-- Selected extract --
It’s a shame to see how little time families spend together around the dinner table
Sarah Hanley, Old El Paso
More than a quarter of parents also have to serve up different dishes, with an average of three meals being cooked each evening to keep everyone happy.
Similarly, households typically have two sittings for food during hectic dinnertimes.
It emerged children’s bedtimes, differing food preferences and lack of space are also reasons for families not sitting down at the same time to eat.
Sarah Hanley, a spokesman for Old El Paso, which carried out the research as part of its Fajita Friday campaign, said: “It’s a shame to see how little time families spend together around the dinner table.
“But we know it’s a reality of busy family lives to struggle to eat together, particularly now kids are back at school and busy schedules can get in the way.
“We want to remind people of the importance of spending time together, despite how hectic life feels.”
The study also revealed what parents think would make families inclined to eat at the dinner table more often.
These include working shorter hours and fewer distractions around the table such as TV and mobile phones.
And with kids now back at school, almost a quarter think planning a weekly sit-down meal into their family routine will help.
Enjoying more meals where each family member can help themselves to various dishes and meal components would also make a difference for the better, according to 18 percent.
More than half of mums and dads said dinnertime should be quality family time, but it often feels too busy in their household.
Families are least likely to enjoy a meal together at the dinner table earlier in the week, with most households tending to eat collectively towards the end of it.
While one in ten said Fridays, in particular, are the day they usually eat with one another.

(Records excerpted from a collection)
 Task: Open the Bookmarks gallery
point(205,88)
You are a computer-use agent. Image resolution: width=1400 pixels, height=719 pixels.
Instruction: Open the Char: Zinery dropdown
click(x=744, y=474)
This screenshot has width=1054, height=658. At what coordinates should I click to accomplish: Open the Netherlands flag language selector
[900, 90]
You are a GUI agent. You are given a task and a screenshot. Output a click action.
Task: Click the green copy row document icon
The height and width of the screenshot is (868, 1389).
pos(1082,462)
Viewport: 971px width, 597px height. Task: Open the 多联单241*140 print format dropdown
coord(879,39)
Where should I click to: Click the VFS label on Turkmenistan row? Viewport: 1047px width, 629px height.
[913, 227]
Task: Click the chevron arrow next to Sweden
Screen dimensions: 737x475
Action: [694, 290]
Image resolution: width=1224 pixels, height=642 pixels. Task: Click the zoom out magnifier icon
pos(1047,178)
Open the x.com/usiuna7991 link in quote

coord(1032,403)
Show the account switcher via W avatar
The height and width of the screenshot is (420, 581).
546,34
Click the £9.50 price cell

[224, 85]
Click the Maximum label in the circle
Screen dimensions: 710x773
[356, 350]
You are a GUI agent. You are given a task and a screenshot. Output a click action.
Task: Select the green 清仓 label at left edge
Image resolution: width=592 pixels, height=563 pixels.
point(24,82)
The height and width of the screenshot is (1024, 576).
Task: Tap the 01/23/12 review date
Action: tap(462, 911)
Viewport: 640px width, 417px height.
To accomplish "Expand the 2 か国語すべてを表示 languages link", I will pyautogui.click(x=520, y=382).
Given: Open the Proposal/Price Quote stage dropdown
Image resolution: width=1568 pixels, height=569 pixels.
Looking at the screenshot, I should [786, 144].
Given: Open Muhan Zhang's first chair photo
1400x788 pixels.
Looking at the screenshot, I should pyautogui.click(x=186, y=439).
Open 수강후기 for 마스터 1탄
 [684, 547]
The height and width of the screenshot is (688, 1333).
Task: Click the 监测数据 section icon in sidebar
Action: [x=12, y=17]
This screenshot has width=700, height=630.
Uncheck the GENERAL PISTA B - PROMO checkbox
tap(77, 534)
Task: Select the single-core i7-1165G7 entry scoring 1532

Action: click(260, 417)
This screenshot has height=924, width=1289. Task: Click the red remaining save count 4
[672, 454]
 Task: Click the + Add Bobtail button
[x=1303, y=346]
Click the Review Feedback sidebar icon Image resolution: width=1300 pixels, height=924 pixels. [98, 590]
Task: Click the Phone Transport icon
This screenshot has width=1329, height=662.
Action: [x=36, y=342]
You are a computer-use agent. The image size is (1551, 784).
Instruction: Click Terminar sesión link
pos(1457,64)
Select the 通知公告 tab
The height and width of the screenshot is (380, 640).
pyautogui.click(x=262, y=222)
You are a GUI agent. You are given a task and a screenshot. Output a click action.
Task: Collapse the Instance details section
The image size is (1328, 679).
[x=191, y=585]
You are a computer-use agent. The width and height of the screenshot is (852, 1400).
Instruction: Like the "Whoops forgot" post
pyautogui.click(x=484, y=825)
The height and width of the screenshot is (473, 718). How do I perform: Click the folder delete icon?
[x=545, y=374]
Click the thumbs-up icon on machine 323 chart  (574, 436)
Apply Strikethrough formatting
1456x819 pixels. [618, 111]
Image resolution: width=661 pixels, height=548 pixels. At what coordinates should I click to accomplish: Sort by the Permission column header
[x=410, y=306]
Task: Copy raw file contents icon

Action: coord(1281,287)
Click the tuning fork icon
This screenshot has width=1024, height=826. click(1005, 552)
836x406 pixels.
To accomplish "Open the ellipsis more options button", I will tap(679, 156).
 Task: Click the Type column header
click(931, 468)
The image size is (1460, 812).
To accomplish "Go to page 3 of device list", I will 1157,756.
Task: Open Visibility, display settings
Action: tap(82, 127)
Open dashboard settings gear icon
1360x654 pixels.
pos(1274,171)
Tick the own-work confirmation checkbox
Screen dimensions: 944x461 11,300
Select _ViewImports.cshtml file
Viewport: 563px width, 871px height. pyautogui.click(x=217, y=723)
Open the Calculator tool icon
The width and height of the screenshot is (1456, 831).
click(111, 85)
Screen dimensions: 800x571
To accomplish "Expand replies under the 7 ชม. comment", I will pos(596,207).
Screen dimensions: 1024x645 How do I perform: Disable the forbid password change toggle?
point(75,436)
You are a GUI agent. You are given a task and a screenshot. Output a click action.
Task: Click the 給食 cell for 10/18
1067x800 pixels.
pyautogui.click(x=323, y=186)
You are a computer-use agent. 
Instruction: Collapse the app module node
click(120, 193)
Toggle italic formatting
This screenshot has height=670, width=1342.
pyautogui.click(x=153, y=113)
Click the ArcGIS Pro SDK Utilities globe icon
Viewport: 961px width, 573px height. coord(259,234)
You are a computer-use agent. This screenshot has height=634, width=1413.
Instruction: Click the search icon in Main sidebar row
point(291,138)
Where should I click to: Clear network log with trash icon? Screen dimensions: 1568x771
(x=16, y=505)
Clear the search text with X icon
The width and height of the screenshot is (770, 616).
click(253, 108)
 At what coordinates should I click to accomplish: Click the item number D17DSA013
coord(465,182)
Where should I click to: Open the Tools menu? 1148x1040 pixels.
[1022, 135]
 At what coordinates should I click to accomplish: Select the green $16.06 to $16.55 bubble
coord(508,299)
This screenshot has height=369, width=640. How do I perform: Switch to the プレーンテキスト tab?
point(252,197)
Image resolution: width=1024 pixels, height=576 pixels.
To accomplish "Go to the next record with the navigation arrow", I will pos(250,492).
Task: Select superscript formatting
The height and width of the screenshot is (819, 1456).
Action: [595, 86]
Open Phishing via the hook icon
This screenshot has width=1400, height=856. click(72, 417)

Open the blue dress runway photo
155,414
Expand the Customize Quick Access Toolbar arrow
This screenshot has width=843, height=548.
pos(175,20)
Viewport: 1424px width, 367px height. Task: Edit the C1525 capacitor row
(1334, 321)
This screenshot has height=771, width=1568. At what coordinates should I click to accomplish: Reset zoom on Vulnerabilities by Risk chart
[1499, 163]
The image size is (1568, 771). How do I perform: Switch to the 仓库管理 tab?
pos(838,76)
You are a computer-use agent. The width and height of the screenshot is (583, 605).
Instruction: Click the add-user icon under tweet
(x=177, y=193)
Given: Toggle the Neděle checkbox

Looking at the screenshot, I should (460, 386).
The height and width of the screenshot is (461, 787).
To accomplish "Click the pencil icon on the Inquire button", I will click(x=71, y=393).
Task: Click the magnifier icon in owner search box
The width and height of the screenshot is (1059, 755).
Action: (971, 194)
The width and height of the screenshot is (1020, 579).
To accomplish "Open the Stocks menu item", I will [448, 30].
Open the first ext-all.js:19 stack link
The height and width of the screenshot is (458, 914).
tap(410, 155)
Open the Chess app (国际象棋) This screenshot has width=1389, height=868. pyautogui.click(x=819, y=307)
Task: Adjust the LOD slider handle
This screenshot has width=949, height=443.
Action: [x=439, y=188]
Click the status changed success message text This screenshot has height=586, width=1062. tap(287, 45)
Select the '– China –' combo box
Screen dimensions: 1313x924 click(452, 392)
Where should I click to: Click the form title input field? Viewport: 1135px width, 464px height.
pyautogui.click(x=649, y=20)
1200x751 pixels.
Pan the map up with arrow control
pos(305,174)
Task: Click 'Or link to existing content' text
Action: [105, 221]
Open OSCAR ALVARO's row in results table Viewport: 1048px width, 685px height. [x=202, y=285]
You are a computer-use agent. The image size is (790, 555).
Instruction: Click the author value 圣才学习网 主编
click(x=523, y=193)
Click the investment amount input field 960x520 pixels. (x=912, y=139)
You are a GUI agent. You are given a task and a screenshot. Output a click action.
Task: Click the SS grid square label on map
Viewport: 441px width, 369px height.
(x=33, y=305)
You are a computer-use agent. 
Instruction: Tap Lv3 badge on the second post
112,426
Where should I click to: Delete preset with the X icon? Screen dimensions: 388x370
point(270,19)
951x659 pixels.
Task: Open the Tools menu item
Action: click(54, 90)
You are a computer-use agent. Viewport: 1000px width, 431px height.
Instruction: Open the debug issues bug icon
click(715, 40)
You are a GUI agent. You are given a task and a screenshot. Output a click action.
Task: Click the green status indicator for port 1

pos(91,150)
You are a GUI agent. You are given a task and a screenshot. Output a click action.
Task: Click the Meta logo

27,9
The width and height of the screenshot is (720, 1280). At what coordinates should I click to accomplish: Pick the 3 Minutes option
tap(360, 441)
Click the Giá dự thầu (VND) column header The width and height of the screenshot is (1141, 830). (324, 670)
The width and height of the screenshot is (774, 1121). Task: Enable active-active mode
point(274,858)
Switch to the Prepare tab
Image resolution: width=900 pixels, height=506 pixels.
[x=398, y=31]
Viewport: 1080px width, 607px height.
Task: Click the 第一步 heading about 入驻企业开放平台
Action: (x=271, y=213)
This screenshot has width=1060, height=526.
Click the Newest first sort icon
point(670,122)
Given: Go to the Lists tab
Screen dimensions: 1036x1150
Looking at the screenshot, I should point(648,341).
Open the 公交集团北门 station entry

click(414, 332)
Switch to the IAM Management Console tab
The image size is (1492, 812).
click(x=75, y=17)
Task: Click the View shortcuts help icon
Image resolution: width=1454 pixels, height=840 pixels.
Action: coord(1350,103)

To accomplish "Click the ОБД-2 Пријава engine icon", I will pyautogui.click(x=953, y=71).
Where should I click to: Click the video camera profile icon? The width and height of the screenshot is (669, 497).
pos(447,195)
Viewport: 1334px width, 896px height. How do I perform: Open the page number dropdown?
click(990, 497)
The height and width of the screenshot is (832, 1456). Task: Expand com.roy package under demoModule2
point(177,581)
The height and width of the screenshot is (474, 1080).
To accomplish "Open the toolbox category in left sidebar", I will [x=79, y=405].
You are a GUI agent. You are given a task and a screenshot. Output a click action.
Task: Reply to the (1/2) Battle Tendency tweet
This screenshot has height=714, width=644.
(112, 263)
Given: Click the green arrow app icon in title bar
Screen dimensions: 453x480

-- Exercise --
Reproduce word for word the part of the family dinnertime article above, starting with "The study also" and going on through "in their household.".

-- Response to the task --
The study also revealed what parents think would make families inclined to eat at the dinner table more often.
These include working shorter hours and fewer distractions around the table such as TV and mobile phones.
And with kids now back at school, almost a quarter think planning a weekly sit-down meal into their family routine will help.
Enjoying more meals where each family member can help themselves to various dishes and meal components would also make a difference for the better, according to 18 percent.
More than half of mums and dads said dinnertime should be quality family time, but it often feels too busy in their household.